Irvin Yalom is a bada$$. He is Professor Emeritus of Psychiatry at Stanford University. He is author of many books about psychotherapy (Love's Executioner and Momma and the Meaning of Life) and textbooks (The Theory and Practice of Group Psychotherapy).
The following excerpt is from Momma and the Meaning of Life:
My first step was to move the members into a circle and to ask the three residents to sit behind the patients, out of their immediate line of vision. I started the meeting in my usual manner by attempting to orient the members to group therapy. I introduced myself, suggested we use first names, and informed them that I would be there for the next four days. "After that, the two residents" - whom I named and pointed out - will lead the group. The group's purpose," I went on, "is to help each of you learn more about your relationships with others."As I glanced at the human devastation before me - Martin's withered limbs, Carol's death-mask grin, the intravenous bottles feeding Rosa and Carol the vital nutrients they refused to take by mouth, Dorothy's urine bottle holding the urine siphoned from her paralyzed bladder, Magnolia's paralyzed legs - my words seemed puny and foolish. These people needed so much, and "help with relationships" seemed so pitifully little. But what was the point of pretending that groups could do more than they could? Remember your mantra, I kept reminding myself: small is beautiful. Small is beautiful - small goals, small successes.

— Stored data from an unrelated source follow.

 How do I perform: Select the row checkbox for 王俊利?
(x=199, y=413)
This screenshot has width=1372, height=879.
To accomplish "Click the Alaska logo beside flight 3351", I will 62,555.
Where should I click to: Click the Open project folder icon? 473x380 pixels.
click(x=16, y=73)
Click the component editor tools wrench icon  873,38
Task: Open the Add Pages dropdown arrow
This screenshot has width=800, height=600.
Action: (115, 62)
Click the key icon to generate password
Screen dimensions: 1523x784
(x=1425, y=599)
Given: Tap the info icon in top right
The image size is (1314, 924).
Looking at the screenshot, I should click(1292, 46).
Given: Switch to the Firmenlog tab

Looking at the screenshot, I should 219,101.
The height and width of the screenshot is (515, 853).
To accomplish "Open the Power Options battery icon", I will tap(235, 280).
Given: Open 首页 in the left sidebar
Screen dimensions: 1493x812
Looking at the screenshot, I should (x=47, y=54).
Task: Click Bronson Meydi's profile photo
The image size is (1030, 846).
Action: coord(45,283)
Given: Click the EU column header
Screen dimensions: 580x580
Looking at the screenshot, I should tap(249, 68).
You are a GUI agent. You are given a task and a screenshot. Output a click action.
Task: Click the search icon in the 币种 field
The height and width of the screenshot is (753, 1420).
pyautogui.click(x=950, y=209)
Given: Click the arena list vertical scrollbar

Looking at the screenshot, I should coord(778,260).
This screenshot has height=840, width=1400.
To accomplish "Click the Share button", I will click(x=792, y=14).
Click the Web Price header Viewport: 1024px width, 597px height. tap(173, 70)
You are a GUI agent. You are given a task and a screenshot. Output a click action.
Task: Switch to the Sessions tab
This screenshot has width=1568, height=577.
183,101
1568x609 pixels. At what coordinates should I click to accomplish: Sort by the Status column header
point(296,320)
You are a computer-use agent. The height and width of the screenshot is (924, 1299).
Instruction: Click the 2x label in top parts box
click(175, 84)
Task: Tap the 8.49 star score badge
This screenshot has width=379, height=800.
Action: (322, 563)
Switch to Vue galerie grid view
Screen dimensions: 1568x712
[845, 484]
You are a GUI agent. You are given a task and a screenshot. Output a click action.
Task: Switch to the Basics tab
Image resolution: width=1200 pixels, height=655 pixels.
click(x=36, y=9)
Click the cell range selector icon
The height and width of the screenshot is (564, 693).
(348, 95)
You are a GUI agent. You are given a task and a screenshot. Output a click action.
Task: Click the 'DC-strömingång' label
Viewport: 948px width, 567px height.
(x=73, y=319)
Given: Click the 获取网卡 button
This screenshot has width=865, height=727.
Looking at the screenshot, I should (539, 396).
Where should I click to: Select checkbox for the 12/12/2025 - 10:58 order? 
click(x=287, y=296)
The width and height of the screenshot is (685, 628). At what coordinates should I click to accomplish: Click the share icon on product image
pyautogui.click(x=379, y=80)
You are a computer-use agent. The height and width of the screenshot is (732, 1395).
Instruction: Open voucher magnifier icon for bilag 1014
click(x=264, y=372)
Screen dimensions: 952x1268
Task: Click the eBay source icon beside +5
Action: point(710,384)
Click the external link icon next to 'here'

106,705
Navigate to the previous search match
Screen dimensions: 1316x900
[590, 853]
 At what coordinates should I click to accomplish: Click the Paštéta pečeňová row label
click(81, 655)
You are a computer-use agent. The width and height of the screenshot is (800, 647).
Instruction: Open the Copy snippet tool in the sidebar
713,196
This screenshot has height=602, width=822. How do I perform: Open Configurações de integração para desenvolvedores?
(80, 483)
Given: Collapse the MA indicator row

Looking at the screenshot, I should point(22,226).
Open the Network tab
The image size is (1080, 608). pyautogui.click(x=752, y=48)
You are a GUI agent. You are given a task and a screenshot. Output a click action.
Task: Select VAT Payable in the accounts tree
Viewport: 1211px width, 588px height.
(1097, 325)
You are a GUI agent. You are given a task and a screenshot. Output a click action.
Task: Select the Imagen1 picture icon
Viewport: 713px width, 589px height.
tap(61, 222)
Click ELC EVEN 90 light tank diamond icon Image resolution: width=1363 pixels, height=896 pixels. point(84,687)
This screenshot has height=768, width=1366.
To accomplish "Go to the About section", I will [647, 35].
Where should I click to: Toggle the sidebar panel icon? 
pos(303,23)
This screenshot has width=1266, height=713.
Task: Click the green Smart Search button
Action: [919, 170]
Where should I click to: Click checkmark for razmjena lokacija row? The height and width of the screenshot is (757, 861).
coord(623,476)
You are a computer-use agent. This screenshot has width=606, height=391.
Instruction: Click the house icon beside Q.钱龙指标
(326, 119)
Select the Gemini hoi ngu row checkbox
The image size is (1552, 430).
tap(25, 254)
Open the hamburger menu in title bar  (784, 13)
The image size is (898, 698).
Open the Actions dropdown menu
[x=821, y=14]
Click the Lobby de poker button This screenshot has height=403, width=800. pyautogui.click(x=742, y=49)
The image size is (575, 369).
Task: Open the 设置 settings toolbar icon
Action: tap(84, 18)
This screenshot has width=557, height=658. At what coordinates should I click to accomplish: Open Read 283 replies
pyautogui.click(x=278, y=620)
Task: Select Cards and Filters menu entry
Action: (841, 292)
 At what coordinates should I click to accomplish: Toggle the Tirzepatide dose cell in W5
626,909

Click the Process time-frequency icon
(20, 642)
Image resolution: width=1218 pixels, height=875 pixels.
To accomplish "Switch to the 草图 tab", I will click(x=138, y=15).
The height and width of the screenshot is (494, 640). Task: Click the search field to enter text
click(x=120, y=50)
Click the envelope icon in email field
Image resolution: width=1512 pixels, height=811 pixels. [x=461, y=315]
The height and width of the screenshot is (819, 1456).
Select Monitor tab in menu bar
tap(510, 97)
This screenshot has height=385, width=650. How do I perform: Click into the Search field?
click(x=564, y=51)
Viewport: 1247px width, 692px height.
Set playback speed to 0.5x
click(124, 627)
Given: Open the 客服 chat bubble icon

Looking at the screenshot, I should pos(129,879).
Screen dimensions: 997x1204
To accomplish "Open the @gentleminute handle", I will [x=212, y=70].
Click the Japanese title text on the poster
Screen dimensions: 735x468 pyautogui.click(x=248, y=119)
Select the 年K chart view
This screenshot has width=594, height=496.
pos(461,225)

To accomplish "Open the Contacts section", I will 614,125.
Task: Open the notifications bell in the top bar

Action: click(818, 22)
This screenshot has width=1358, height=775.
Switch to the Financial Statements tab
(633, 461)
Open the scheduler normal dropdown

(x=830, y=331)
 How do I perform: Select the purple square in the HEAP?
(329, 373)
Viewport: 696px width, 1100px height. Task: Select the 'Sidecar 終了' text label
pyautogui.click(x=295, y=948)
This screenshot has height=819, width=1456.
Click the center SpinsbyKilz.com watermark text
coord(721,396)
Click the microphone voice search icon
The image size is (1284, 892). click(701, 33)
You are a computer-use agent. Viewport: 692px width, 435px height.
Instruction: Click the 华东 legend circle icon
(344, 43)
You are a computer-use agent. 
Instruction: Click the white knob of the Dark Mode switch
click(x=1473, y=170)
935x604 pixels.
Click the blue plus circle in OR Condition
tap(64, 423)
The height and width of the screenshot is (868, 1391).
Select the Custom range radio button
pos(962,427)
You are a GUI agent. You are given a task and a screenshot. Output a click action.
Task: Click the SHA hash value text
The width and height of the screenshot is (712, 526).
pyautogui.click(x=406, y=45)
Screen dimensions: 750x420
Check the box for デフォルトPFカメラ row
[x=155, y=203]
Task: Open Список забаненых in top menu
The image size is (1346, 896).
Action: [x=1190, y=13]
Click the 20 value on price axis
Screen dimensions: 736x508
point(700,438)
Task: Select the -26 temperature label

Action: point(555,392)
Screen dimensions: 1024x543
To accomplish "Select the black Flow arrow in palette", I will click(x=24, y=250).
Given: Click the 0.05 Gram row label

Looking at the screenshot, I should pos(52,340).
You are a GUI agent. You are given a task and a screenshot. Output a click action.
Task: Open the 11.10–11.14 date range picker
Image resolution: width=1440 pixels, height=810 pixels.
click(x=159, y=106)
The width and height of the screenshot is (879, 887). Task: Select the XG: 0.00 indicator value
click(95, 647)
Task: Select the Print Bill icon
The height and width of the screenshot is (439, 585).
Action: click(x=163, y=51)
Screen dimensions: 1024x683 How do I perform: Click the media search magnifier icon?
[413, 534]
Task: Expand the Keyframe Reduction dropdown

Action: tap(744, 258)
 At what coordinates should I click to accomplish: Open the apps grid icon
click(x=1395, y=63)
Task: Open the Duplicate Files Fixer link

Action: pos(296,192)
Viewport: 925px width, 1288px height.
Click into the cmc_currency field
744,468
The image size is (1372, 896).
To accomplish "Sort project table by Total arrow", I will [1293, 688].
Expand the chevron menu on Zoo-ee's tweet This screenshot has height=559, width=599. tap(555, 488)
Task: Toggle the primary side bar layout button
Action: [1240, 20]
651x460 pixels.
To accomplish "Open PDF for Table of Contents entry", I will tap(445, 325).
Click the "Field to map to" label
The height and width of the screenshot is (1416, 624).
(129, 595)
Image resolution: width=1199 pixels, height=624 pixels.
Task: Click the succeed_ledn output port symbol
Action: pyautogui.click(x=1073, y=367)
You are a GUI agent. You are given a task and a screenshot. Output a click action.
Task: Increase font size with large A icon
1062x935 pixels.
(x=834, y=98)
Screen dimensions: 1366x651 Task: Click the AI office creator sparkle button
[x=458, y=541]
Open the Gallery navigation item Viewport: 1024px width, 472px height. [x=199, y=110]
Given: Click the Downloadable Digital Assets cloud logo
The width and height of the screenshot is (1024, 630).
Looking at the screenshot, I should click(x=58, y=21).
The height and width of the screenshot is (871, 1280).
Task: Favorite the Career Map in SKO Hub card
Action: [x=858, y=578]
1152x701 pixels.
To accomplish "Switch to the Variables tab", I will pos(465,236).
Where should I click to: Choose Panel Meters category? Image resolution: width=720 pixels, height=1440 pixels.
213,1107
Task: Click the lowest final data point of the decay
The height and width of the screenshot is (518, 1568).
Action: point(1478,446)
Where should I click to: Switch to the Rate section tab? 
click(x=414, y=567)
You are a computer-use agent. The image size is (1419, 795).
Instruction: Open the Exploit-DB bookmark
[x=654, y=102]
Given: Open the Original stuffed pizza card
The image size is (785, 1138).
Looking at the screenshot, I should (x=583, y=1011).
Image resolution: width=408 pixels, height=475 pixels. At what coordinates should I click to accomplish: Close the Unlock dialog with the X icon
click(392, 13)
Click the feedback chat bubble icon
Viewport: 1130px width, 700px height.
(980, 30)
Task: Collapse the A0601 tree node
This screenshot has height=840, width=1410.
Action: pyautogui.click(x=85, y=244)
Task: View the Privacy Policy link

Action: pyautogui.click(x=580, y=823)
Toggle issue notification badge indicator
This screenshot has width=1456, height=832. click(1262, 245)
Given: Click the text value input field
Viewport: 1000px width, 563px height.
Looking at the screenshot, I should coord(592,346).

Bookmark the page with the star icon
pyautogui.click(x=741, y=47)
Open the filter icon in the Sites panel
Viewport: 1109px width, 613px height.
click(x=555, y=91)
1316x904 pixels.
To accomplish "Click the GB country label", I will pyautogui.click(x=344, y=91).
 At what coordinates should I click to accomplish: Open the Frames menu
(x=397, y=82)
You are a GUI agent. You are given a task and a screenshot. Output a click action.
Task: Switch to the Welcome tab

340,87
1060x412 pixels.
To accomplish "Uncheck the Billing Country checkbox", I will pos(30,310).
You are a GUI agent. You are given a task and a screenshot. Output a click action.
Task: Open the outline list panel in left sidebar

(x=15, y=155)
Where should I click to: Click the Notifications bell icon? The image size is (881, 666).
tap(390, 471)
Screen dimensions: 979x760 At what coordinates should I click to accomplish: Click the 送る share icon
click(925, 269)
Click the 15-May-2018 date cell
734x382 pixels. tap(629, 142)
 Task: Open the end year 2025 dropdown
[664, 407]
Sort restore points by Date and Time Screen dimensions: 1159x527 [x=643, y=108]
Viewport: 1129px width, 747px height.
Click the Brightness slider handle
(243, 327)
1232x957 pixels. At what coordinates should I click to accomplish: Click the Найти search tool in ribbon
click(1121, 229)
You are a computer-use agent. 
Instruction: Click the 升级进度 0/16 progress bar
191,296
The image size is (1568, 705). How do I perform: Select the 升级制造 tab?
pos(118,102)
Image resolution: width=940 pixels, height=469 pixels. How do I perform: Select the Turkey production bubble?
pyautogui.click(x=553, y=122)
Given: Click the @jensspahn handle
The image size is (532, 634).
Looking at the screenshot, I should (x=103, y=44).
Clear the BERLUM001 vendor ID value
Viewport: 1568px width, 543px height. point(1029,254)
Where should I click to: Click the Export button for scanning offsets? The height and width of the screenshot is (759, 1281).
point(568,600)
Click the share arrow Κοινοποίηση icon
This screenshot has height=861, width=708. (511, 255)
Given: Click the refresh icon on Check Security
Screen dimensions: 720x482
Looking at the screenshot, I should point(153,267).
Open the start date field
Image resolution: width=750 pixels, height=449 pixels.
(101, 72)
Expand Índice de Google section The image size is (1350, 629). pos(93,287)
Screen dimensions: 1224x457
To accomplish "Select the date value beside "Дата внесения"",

I referred to my inpatient group as the "agenda group" because I always began a meeting by asking each member to formulate an agenda - to identify some aspect of themselves that they wished to change. The group worked better if its members' agendas pertained to relationship skills - especially to something that could be worked on in the here-and-now of the group. Patients who were hospitalized for major life problems were always puzzled by the focus on relationships and failed to see the relevance of the agenda task. I always answered, "I know that troubled relationships may not have been the reason for your hospitalization, but I've found over the years that everyone who has encountered significant psychological distress can profit by improving their mode of relating to others. The important point is that we can get the most of this meeting by focusing on relationships because that's what groups do best. That's the real strength of group therapy...For some patients, forming an agenda was the therapy. To learn simply to identify a problem and to ask for help was therapy enough for many in our brief time together.In class, I tell stories all the time - about former clients, my mother, my daughter, all my significant relationships. I got some anonymous feedback in week 3: "Too many non-relevant topics (nothing to do with Social Work)." I tell stories about relationships because Social Work is all about relationships. I am now trying to be more explicit about the connection that every story has to Social Work.
The most important relationship is the one we are having with ourselves. The relationships we have with others are just a projection of this. When people are mean to us or do not value us, it is not about us. Love and forgive others because you love and forgive yourself. We all want to be cherished just as we are. These are some of the things that I know about relationships. I am always learning.